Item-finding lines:
%%

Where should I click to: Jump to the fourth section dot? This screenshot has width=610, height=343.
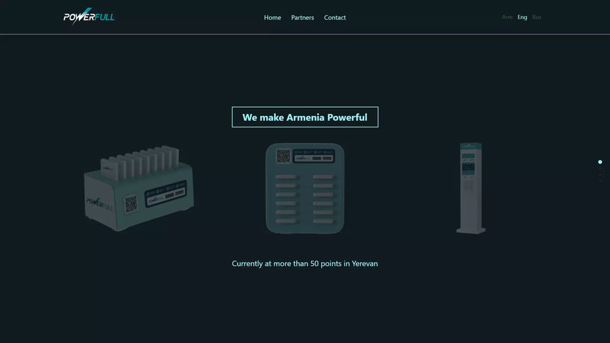[600, 181]
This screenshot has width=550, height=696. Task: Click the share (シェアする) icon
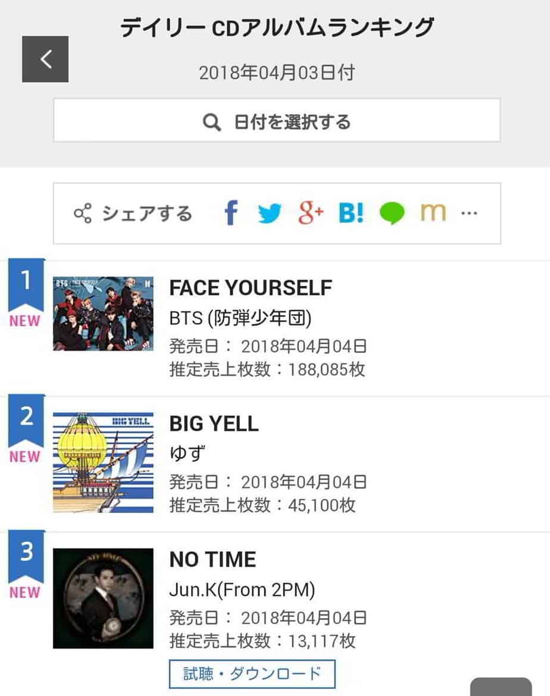click(83, 213)
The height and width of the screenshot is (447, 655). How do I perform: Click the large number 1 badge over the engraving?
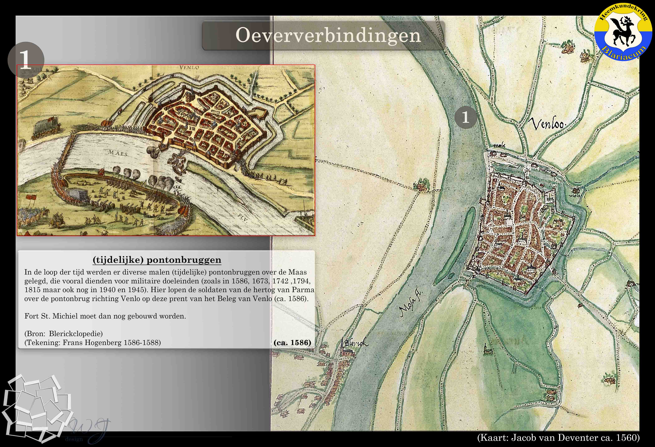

%%

## What you need to do
Rewrite the lines above as a numbered list, skipping any blank lines. Leave the pictures out of your answer.

## Solution to this task
1. Where should I click to: Jump to the fourth section dot? This screenshot has width=610, height=343.
2. [600, 181]
3. This screenshot has width=550, height=696. Task: Click the share (シェアする) icon
4. click(83, 213)
5. The height and width of the screenshot is (447, 655). How do I perform: Click the large number 1 badge over the engraving?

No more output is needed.